Samsung's new '5G' tech 'several hundred times faster' than LTE Advanced

Samsung Electronics claims it had made a breakthrough in wireless network technology, which it is touting as "5G," explaining the new wireless technique will enable data downlink speeds of 1 Gbps. However, the technology is not nearly ready for prime time--Samsung said it hopes to commercialize it by 2020.

Samsung engineers show off the company's latest technology.

In a statement, Samsung said that its researchers "successfully developed the world's first adaptive array transceiver technology operating in the millimeter-wave Ka bands for cellular communications."

The company said that developing high-speed "5G" technology requires wider spectrum channels, and that it had decided to explore the potential that millimeter-wave bands held for doing so. Samsung noted that such bands had been believed to have limitations transmitting data over long distances due to their unfavorable propagation characteristics.

Yet Samsung claimed that by using its new adaptive array transceiver technology, such bands can work for high-speed cellular networks, and that the technology allows it to transmit data in the millimeter-wave band at a frequency of 28 GHz at a speed of up to 1.056 Gbps to a distance of up to 2 kilometers.

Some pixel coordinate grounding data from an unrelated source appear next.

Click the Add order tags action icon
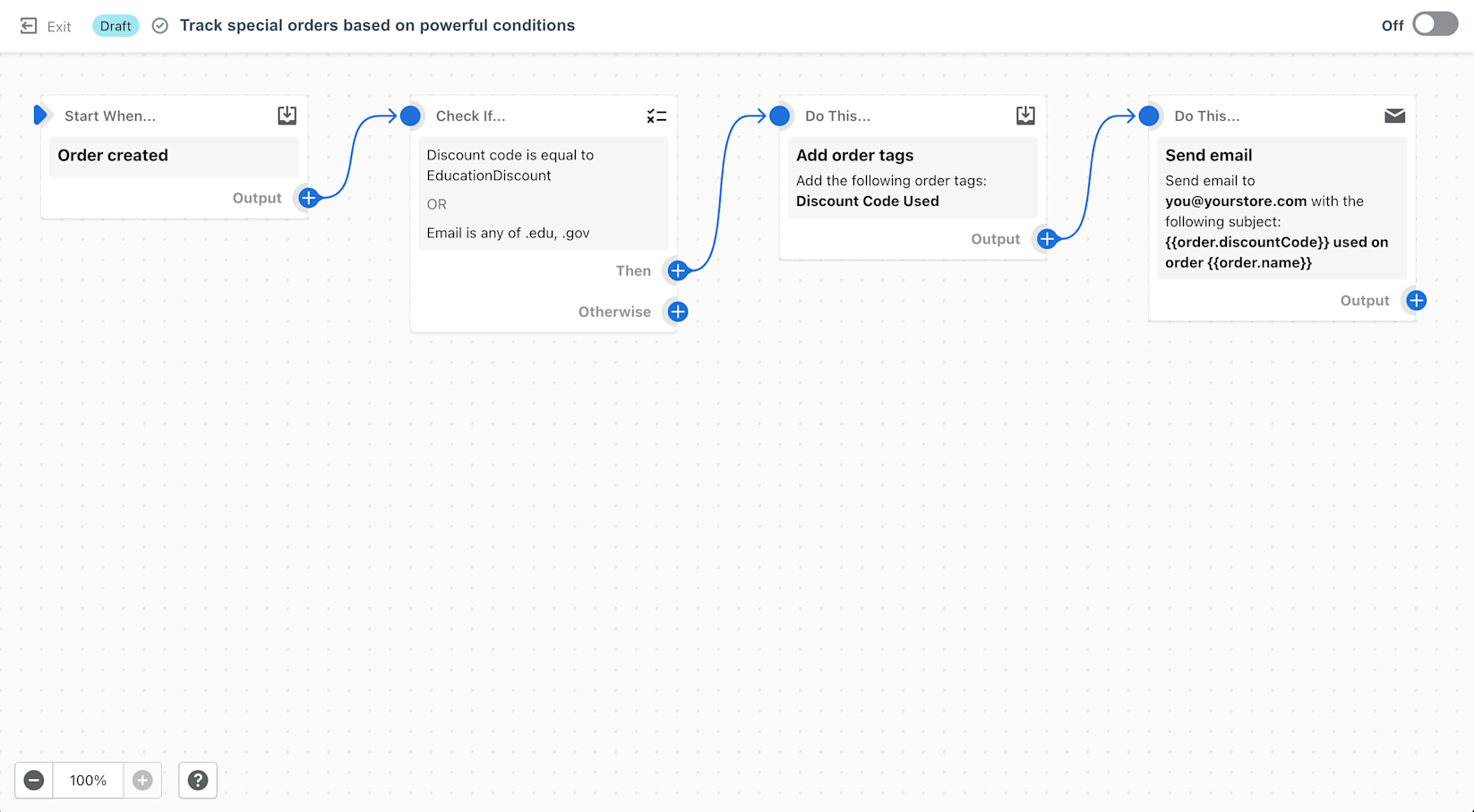click(1025, 115)
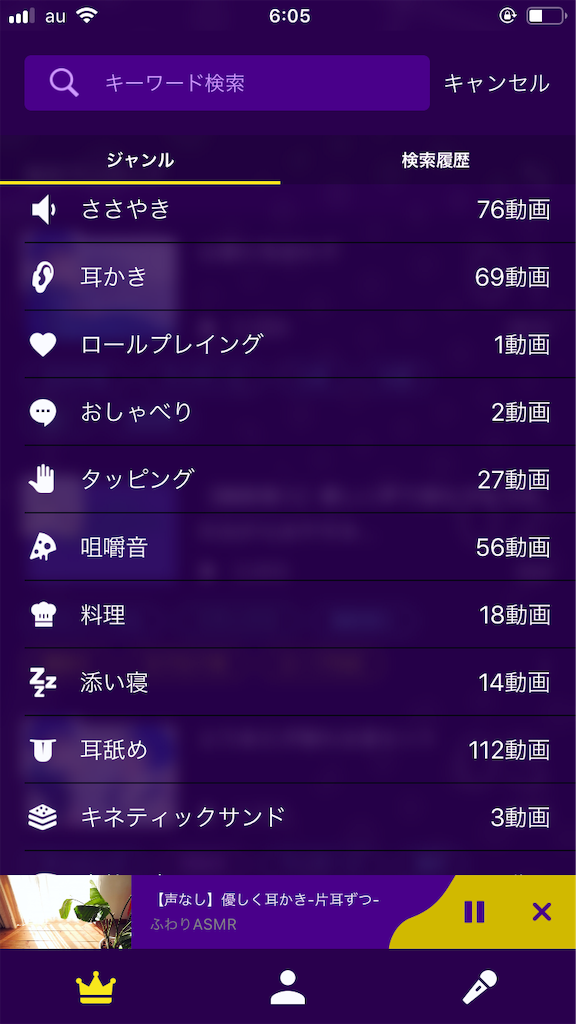
Task: Go to the profile person tab
Action: [x=288, y=987]
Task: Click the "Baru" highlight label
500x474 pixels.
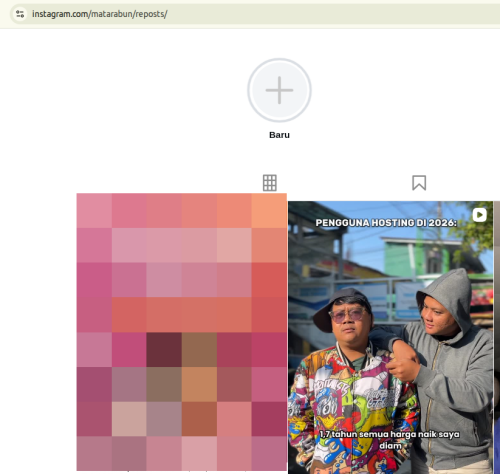Action: [279, 135]
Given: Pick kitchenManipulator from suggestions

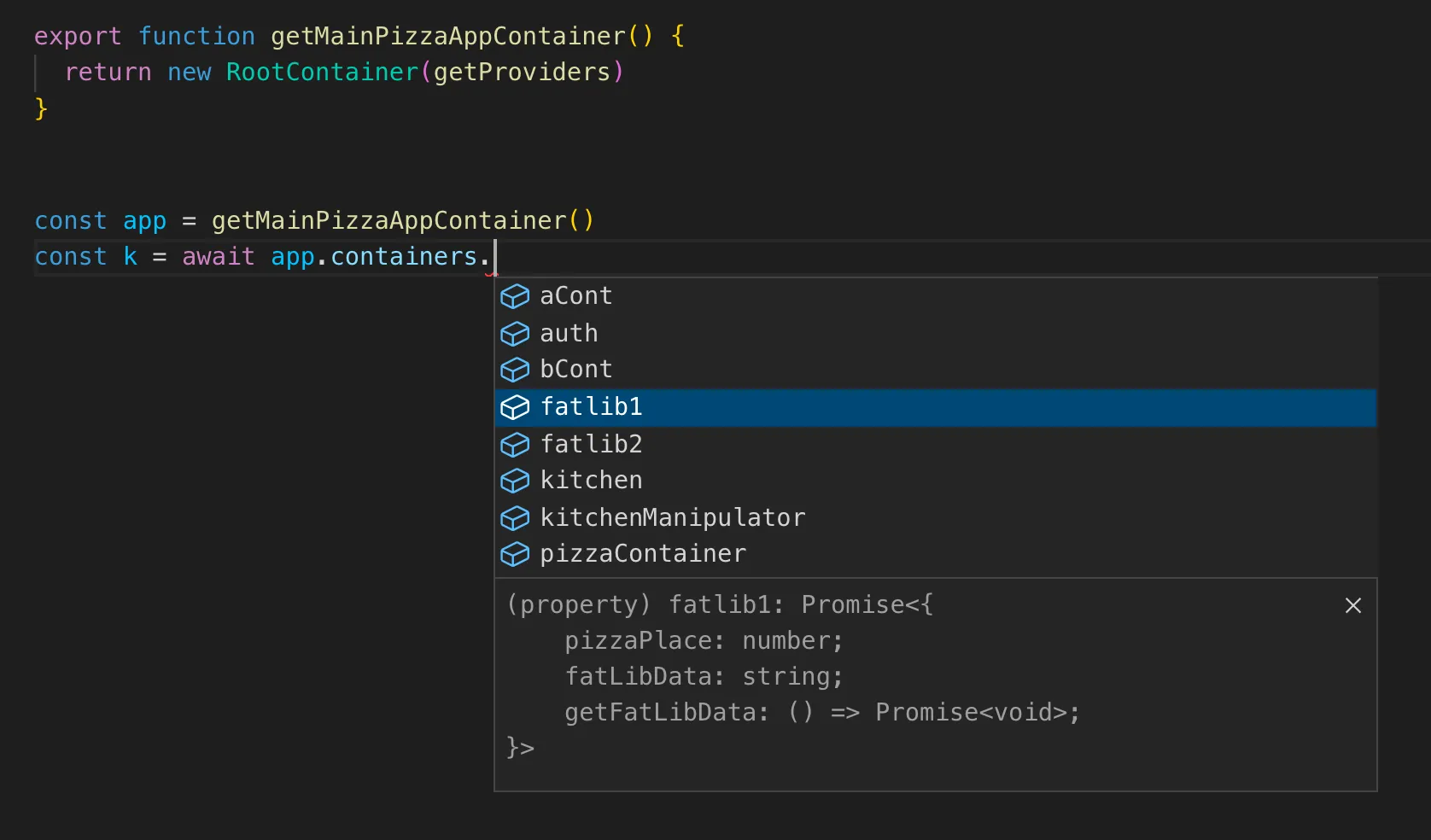Looking at the screenshot, I should tap(672, 518).
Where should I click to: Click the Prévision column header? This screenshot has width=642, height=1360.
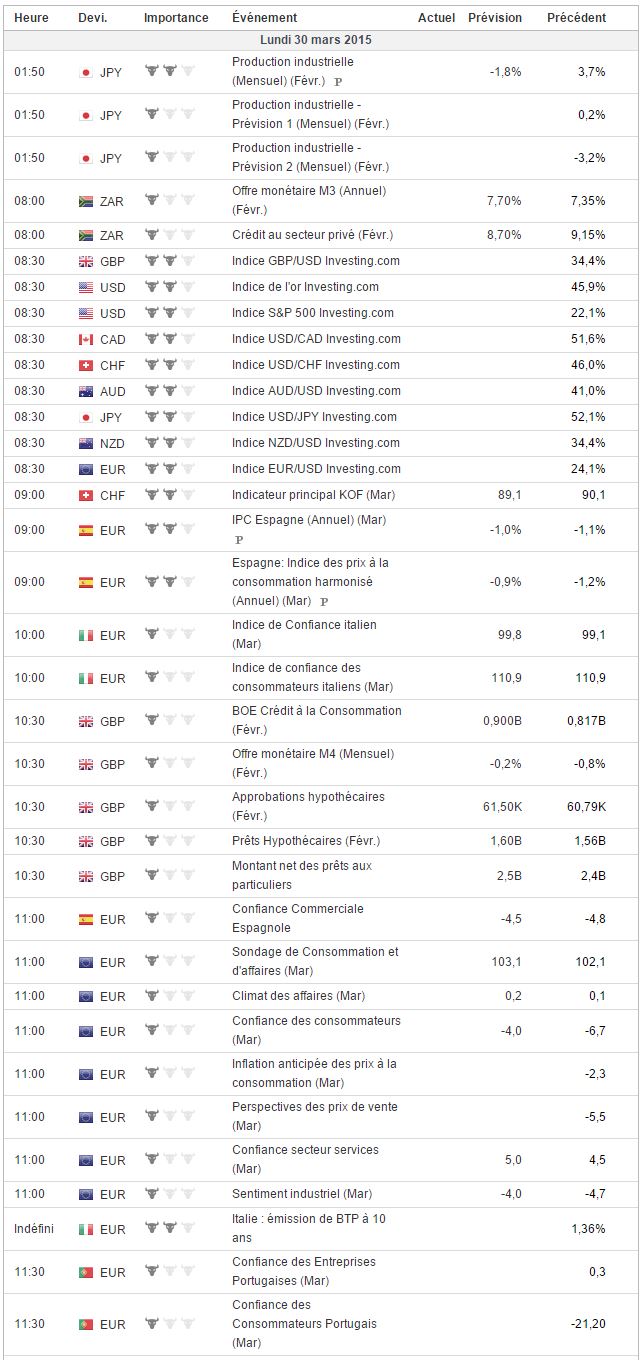495,18
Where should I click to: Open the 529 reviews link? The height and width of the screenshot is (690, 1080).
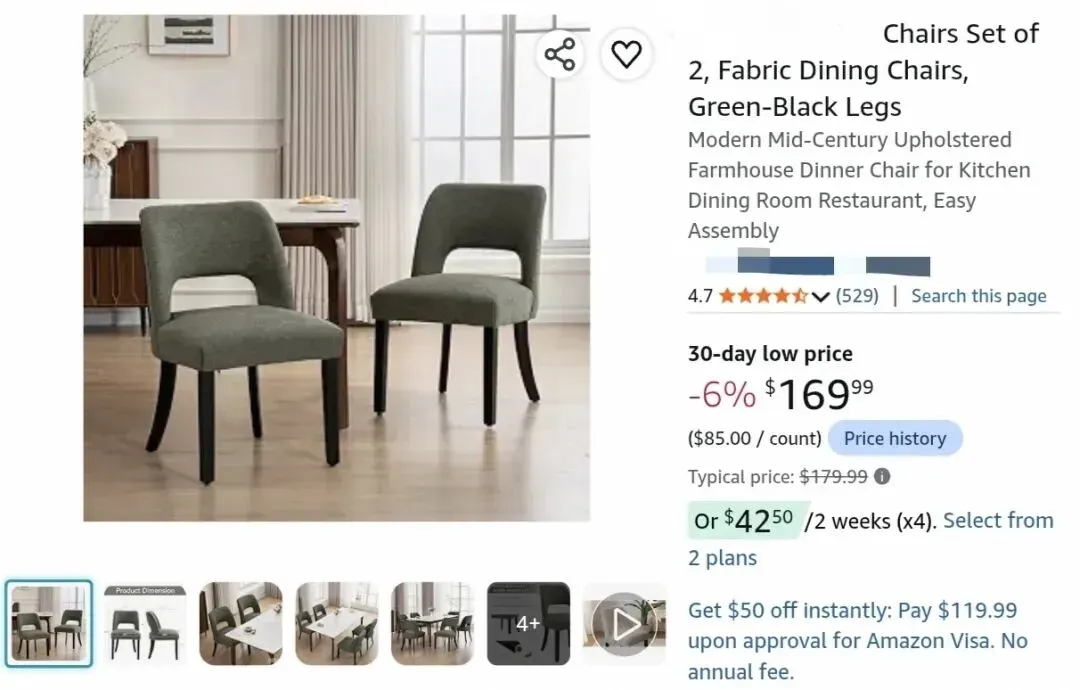click(x=858, y=296)

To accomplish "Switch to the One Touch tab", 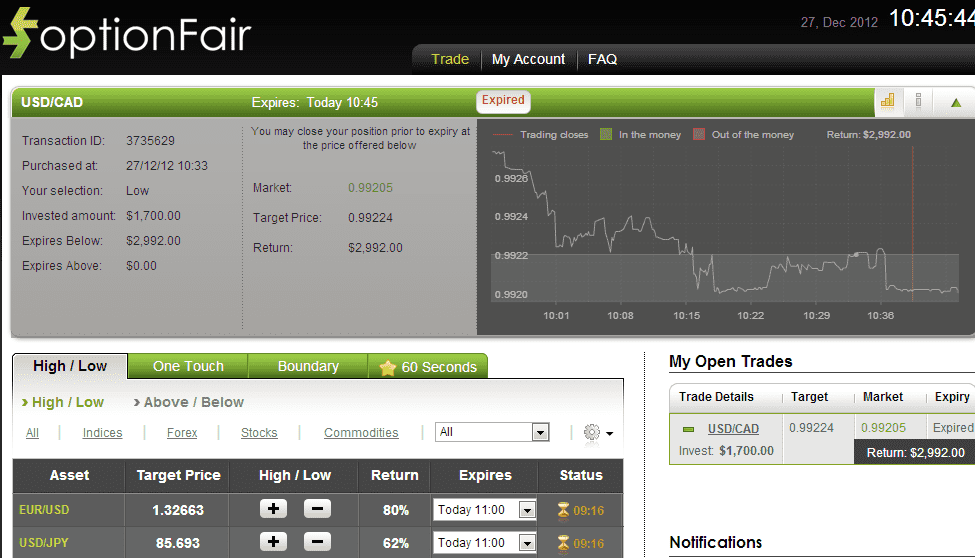I will point(188,366).
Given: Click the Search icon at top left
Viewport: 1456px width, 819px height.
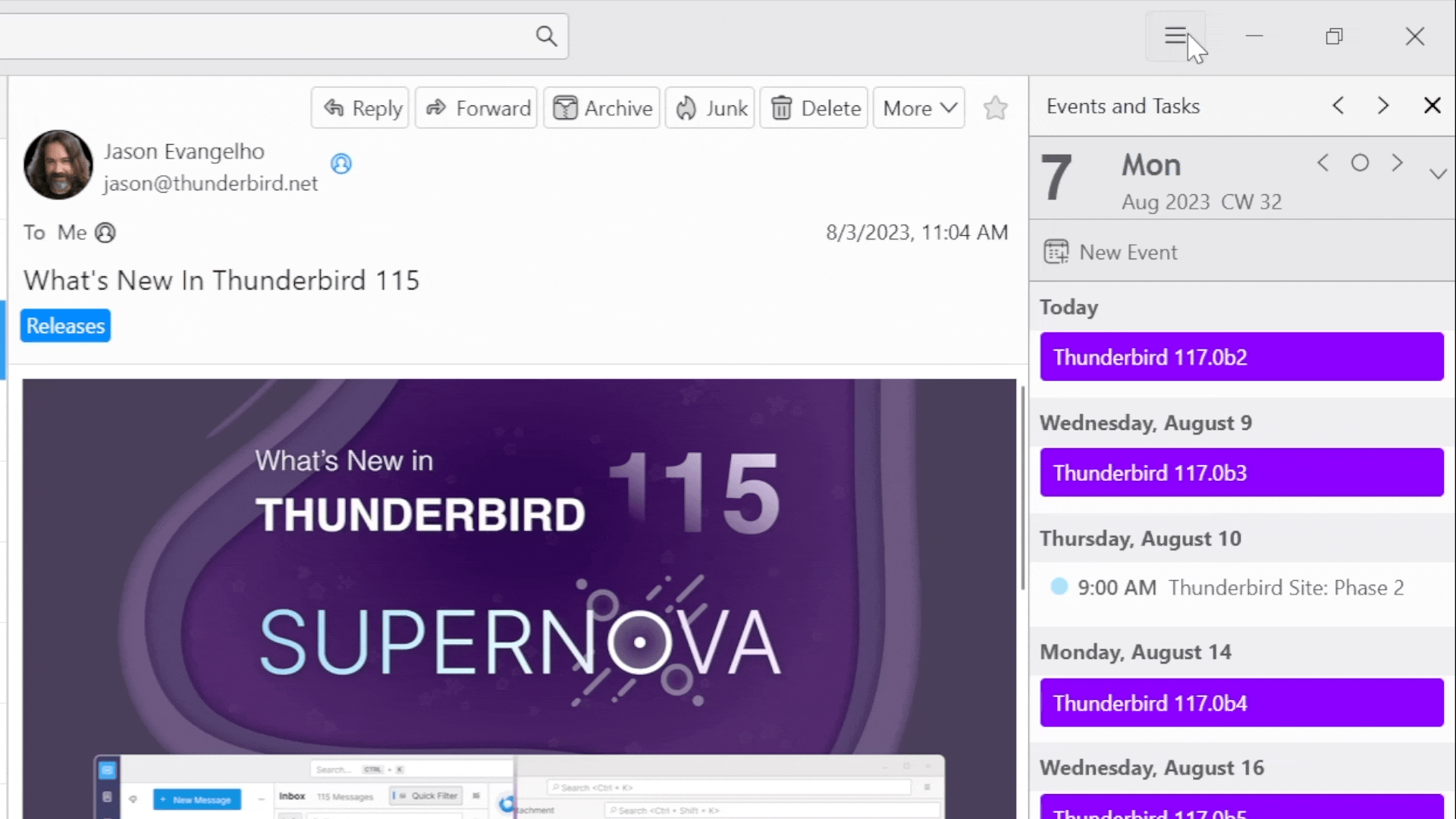Looking at the screenshot, I should point(546,36).
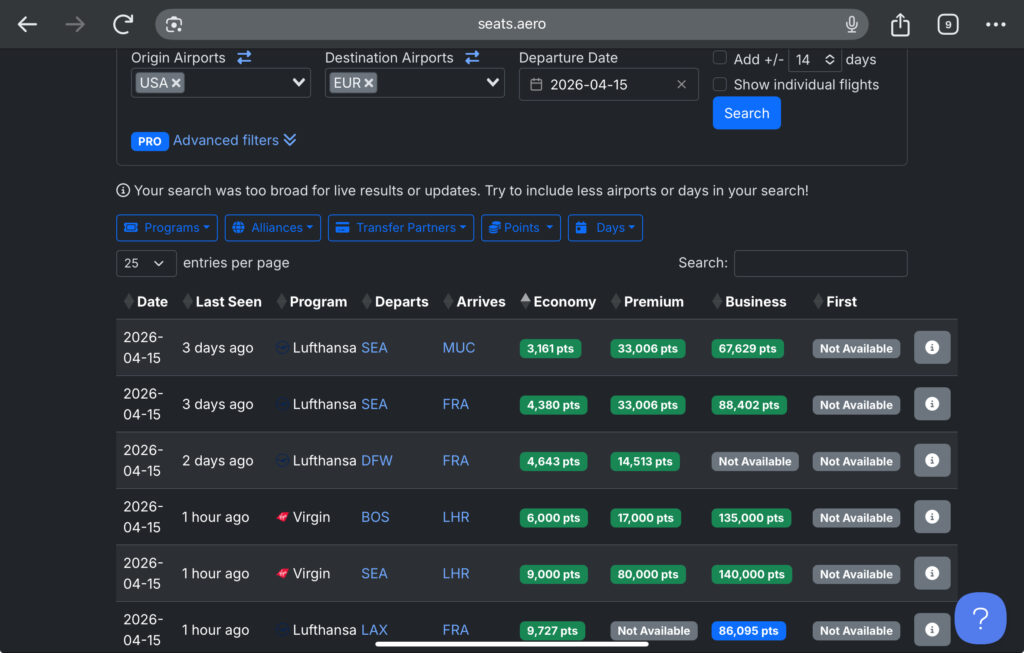Image resolution: width=1024 pixels, height=653 pixels.
Task: Open the tab switcher showing 9 tabs
Action: 947,24
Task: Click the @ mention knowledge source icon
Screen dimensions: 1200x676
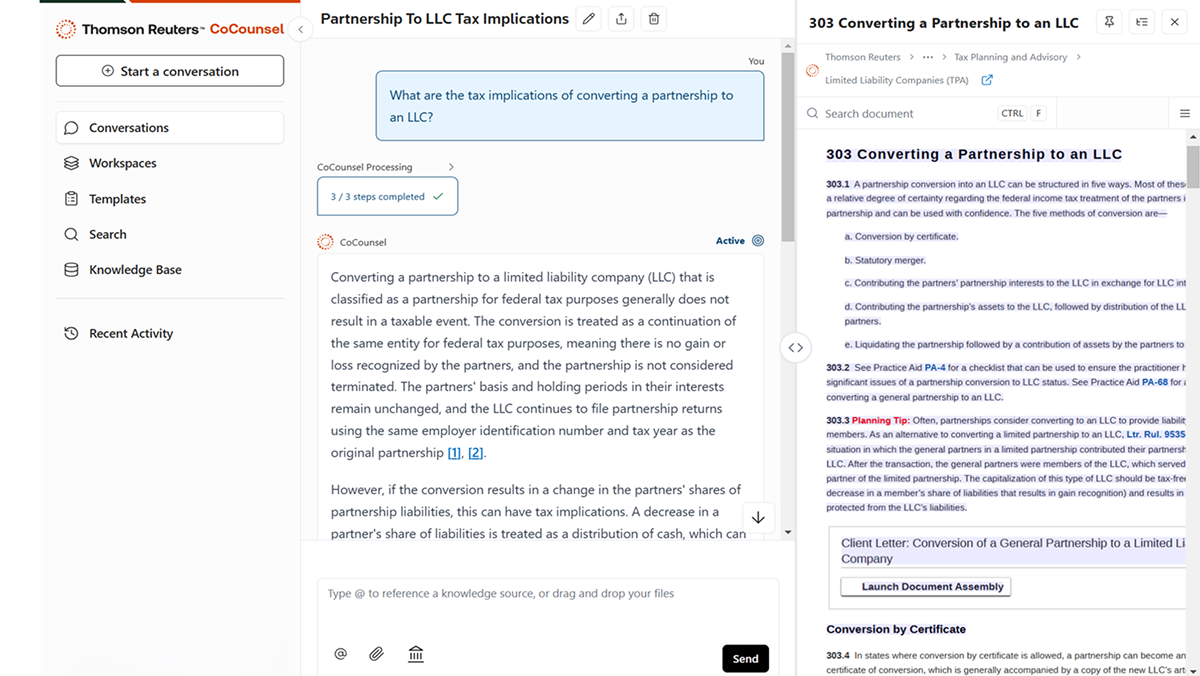Action: [x=340, y=654]
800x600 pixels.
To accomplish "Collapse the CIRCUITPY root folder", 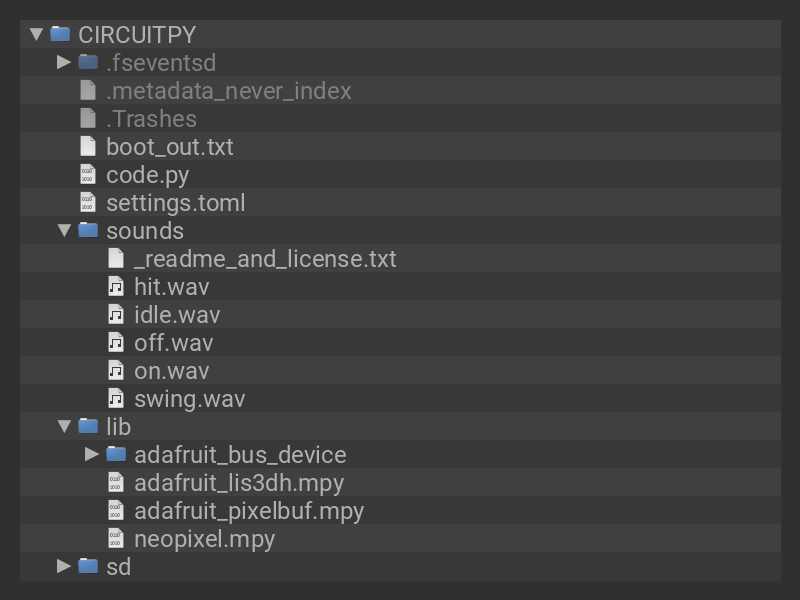I will (x=36, y=34).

Samsung said its adaptive array transceiver technology, using 64 antenna elements, can be a viable solution for overcoming the weaker propagation characteristics of millimeter-wave bands, which are much higher in frequency than conventional wireless spectrum. The company said it "plans to accelerate the research and development of 5G mobile communications technologies, including adaptive array transceiver at the millimeter-wave bands, to commercialize those technologies by 2020."

In a bit of boldness, Samsung claimed the new technology "will be capable of ultra-high-speed data transmission up to several hundred times faster than even the 4G LTE Advanced technology due for launch later this year," and that users will be able to transmit content like HD movies "practically without limitation."

"The millimeter-wave band is the most effective solution to recent surges in wireless Internet usage," Chang Yeong Kim, executive vice president of Samsung Electronics, said in a statement. "Samsung's recent success in developing the adaptive array transceiver technology has brought us one step closer to the commercialization of 5G mobile communications in the millimeter-wave bands."

Most carriers that have deployed LTE networks are working to implement LTE Advanced protocols and features into their networks. Using carrier aggregation technology in which spectrum bands are essentially melded together for a wider channel, LTE Advanced can theoretically deliver speeds of up to can offer up to 1 Gbps. The four Tier 1 U.S. carries are working toward LTE Advanced implementations either for later this year or in 2014.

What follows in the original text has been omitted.